Assigned task =>
Copy out the lines of the records below, and only those lines, from the one with "Wetter (277, 2413)" through the one with "#collaboration (55, 517)", exactly as they appear.

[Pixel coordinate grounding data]
────
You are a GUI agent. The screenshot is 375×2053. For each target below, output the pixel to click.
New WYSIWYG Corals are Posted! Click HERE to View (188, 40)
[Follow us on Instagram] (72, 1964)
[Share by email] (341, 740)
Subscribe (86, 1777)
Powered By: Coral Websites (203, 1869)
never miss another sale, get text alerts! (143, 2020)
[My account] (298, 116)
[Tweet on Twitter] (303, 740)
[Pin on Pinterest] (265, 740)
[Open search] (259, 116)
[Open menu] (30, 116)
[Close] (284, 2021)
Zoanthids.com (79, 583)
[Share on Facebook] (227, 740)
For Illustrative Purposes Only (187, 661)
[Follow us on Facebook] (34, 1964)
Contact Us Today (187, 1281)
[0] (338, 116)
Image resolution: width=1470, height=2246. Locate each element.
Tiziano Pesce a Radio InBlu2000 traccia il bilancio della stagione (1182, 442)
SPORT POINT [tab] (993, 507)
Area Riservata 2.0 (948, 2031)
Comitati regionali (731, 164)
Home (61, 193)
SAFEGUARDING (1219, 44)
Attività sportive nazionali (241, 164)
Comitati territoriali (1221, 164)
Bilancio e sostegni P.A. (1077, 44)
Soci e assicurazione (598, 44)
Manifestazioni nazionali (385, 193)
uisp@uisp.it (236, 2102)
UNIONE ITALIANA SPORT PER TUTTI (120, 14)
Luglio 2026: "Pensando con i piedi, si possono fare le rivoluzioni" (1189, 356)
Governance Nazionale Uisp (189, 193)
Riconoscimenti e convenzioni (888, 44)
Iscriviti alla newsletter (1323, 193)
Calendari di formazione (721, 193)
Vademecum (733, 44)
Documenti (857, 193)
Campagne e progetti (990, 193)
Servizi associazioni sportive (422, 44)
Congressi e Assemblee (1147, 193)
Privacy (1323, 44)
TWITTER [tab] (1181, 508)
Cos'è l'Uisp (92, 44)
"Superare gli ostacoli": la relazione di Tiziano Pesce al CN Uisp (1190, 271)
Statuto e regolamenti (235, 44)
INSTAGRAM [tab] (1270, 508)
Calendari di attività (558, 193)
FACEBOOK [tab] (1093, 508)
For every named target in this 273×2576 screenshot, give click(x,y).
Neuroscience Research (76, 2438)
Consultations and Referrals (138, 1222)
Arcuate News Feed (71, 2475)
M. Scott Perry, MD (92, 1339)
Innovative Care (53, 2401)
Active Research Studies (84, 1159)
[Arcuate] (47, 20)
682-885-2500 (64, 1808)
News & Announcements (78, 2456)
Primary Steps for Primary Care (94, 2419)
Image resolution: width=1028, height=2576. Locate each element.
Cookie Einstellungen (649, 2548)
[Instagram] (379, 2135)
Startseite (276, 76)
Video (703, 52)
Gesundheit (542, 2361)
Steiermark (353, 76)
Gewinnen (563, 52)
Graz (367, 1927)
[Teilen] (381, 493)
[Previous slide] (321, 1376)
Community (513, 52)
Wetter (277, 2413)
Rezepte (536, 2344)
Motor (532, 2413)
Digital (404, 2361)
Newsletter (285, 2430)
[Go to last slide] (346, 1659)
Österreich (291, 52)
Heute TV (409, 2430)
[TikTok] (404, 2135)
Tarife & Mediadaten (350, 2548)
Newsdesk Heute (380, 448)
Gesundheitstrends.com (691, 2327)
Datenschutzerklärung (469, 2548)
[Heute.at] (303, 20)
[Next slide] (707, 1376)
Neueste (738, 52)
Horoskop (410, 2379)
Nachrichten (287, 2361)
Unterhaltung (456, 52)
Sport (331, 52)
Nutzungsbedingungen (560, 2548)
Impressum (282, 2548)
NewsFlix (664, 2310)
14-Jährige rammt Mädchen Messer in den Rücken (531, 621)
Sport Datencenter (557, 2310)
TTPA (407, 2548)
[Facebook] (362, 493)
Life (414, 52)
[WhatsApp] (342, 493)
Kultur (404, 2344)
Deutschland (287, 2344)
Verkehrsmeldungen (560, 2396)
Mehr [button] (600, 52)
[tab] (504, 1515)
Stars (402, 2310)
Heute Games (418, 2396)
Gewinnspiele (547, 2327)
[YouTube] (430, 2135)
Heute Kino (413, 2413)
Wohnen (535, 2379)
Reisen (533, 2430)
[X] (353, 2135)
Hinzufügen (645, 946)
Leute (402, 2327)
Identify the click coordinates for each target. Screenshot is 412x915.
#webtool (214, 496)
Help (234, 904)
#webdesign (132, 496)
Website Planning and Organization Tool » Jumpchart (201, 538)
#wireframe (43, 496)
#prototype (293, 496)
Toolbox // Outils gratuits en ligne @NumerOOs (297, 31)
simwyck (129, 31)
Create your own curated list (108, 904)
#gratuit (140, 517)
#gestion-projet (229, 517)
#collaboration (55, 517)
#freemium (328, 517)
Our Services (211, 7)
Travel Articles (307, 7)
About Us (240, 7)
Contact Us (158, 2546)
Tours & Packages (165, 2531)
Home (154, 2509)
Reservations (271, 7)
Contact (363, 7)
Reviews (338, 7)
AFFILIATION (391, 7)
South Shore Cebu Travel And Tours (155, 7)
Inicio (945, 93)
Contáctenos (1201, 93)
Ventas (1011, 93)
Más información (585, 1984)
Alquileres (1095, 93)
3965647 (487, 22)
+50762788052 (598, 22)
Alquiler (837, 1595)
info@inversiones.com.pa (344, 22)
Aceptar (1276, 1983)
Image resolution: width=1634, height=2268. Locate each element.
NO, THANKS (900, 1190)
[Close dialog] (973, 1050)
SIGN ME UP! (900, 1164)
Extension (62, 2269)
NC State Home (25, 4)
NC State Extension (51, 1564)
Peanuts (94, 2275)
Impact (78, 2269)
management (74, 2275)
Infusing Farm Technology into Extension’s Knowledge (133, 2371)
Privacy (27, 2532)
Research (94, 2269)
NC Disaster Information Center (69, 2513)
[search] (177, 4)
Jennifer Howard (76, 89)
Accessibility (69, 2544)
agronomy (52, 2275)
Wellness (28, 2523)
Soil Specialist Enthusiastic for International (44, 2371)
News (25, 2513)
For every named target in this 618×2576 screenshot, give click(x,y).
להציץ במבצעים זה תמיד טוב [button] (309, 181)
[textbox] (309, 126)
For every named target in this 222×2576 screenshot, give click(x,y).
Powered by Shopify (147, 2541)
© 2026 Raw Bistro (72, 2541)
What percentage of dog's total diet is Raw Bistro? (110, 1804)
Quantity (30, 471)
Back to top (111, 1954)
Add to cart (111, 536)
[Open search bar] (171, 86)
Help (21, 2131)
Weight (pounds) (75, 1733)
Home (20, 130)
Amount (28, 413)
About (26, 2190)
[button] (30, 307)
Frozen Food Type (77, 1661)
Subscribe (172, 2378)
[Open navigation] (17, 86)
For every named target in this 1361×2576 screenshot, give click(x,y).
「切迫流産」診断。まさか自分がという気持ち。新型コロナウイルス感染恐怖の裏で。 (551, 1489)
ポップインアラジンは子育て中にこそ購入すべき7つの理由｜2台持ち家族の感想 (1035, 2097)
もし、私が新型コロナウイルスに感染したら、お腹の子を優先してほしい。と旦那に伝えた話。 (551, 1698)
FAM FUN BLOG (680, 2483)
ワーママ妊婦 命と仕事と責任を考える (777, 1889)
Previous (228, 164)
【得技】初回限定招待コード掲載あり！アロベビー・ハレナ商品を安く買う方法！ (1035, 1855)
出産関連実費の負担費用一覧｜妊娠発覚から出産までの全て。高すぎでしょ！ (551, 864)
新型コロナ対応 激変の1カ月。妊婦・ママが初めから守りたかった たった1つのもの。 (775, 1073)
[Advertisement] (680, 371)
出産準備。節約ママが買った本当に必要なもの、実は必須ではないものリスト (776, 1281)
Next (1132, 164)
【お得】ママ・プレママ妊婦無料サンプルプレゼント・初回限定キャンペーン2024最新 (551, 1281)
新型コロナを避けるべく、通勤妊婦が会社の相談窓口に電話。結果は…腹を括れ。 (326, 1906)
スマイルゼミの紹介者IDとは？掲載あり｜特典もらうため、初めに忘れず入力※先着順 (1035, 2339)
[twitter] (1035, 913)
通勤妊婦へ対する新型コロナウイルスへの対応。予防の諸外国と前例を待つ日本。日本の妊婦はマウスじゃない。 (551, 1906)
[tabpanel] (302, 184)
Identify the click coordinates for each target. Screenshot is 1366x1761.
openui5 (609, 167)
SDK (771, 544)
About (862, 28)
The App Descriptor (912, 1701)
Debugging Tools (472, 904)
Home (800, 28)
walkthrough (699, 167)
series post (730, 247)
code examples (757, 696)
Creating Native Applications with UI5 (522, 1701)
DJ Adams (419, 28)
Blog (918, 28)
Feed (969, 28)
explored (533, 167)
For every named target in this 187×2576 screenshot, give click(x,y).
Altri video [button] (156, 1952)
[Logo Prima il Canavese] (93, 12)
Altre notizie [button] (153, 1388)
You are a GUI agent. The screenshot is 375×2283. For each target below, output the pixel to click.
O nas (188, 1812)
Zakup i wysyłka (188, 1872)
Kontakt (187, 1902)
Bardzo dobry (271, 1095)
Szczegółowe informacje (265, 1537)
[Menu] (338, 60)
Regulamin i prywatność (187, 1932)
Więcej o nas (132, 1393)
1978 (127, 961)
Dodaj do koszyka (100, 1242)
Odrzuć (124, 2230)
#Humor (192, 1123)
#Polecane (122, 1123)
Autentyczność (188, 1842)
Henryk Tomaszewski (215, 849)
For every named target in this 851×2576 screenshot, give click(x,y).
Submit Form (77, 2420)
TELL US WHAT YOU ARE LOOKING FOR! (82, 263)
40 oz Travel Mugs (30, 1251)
────
Result of the task =>
Wetter (277, 2413)
Rezepte (536, 2344)
Motor (532, 2413)
Digital (404, 2361)
Newsletter (285, 2430)
[Go to last slide] (346, 1659)
Österreich (291, 52)
Heute TV (409, 2430)
[TikTok] (404, 2135)
Tarife & Mediadaten (350, 2548)
Newsdesk Heute (380, 448)
Gesundheitstrends.com (691, 2327)
Datenschutzerklärung (469, 2548)
[Heute.at] (303, 20)
[Next slide] (707, 1376)
Neueste (738, 52)
Horoskop (410, 2379)
Nachrichten (287, 2361)
Unterhaltung (456, 52)
Sport (331, 52)
Nutzungsbedingungen (560, 2548)
Impressum (282, 2548)
NewsFlix (664, 2310)
14-Jährige rammt Mädchen Messer in den Rücken (531, 621)
Sport Datencenter (557, 2310)
TTPA (407, 2548)
[Facebook] (362, 493)
Life (414, 52)
[WhatsApp] (342, 493)
Kultur (404, 2344)
Deutschland (287, 2344)
Verkehrsmeldungen (560, 2396)
Mehr [button] (600, 52)
[tab] (504, 1515)
Stars (402, 2310)
Heute Games (418, 2396)
Gewinnspiele (547, 2327)
[YouTube] (430, 2135)
Heute Kino (413, 2413)
Wohnen (535, 2379)
Reisen (533, 2430)
[X] (353, 2135)
Hinzufügen (645, 946)
Leute (402, 2327)
Identify the click coordinates for each target. Screenshot is 412x915.
#webtool (214, 496)
Help (234, 904)
#webdesign (132, 496)
Website Planning and Organization Tool » Jumpchart (201, 538)
#wireframe (43, 496)
#prototype (293, 496)
Toolbox // Outils gratuits en ligne @NumerOOs (297, 31)
simwyck (129, 31)
Create your own curated list (108, 904)
#gratuit (140, 517)
#gestion-projet (229, 517)
#collaboration (55, 517)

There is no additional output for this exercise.